2. Bruley ME, Lavanchy C. Oxygen-enriched fires during surgery of the Head and Neck. In: Symposium on Flammability and Sensitivity of Material in Oxygen-Enriched Atmospheres: Fourth Volume, ASTM STP 1040, Joel M. Stoltzfus, Frank Benz, and Jack Stradling, eds. American Society for Testing and Materials, Philadelphia, 1989:392.
3. ECRI. Surgical fires: Learning prevention. Health Devices 1999; 28 (9): 372–3.
4. ECRI. Fires during surgery of the head and neck area. Health Devices 1979; 9 (2): 50–52.
5. ECRI. Fires from oxygen use during head and neck surgery [hazard]. Health Devices 1995; 24 (4): 155–7.
6. ECRI. Fire hazard created by the misuse of Duraprep solution [hazard]. Health Devices 1998; 27 (11): 400–2.
7. ECRI. Surgical fire hazards of alcohol. Health Devices 1999; 28 (7): 286.

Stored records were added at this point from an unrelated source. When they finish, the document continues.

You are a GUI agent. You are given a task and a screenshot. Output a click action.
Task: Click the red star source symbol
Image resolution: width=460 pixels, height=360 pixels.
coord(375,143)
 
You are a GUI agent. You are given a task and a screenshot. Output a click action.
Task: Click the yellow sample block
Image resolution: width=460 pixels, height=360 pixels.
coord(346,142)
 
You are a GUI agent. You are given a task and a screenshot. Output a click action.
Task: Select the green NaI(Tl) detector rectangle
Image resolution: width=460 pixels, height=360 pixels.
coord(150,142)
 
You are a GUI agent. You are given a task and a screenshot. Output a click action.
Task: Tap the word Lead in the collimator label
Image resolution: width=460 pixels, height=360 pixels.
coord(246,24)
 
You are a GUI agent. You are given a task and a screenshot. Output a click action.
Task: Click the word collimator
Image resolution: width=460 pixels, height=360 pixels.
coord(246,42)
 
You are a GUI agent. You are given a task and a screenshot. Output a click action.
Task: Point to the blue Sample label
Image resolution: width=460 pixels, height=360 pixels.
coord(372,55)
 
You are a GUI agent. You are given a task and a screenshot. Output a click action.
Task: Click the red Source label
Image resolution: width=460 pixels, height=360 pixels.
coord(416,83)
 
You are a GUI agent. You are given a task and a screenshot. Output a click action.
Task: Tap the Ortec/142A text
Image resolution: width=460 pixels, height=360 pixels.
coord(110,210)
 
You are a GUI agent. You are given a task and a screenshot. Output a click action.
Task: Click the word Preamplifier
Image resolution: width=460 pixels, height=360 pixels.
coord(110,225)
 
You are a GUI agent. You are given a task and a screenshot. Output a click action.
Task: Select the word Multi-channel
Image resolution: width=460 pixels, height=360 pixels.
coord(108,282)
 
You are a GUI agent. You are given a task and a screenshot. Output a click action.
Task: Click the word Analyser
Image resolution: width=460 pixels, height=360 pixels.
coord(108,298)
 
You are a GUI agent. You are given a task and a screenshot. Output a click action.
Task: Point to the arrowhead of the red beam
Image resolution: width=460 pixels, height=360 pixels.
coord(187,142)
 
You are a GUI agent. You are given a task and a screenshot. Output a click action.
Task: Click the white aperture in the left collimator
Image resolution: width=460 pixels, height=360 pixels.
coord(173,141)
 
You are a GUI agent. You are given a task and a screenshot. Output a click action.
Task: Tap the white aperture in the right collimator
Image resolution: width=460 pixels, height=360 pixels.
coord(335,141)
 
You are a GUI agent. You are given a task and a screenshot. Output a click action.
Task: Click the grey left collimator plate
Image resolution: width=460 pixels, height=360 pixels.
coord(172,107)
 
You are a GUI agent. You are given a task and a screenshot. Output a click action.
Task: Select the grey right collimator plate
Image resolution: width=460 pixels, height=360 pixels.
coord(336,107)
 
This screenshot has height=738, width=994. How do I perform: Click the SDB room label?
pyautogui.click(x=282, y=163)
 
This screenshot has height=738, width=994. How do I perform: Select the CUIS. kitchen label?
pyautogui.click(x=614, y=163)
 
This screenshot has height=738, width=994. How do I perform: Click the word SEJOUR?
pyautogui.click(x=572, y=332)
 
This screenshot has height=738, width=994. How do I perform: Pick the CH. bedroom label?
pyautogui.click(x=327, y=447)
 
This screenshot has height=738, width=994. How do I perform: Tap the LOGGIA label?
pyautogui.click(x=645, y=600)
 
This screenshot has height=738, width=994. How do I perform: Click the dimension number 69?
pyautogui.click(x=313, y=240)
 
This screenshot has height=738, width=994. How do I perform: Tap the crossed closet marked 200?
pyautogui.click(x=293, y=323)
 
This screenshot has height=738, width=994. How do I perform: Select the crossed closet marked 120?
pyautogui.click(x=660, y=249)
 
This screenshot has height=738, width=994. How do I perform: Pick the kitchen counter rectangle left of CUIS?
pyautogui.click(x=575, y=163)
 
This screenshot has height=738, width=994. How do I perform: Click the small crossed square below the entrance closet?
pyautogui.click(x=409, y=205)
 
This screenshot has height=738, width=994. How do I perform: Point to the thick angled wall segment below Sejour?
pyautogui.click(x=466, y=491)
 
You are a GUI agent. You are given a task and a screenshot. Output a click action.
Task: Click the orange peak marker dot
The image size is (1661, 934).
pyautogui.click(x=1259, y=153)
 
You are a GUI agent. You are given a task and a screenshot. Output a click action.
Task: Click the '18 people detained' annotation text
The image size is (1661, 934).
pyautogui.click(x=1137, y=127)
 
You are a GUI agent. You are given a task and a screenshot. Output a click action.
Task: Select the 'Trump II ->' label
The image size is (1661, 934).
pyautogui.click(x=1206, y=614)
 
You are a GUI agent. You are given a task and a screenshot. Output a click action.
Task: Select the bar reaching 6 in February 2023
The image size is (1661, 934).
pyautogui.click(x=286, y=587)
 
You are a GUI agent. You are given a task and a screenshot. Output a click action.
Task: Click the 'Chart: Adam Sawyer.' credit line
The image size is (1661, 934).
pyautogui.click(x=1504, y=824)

8. Hazards of anesthesia machines and breathing systems. In: Dorsch JA, Dorsch SE. Understanding Anesthesia Equipment, 2nd ed. Williams and Wilkins: Baltimore/London, 1984:314.
9. de Richemond AL, Bruley ME. Insidious iatrogenic oxygen enriched atmospheres as a cause of surgical fires. In: Janoff D, Stoltzfus J, eds. Flammability and sensitivity of materials in oxygen-enriched atmospheres, Sixth volume. ASTM STP 1197. Philadelphia: American Society for Testing and Materials, 1993: 66–73.
10. de Richemond AL, Bruley ME. Head and neck surgical fires. In: Eisele DW, ed. Complications in head and neck surgery. St. Louis: Mosby-Year Book, 1993.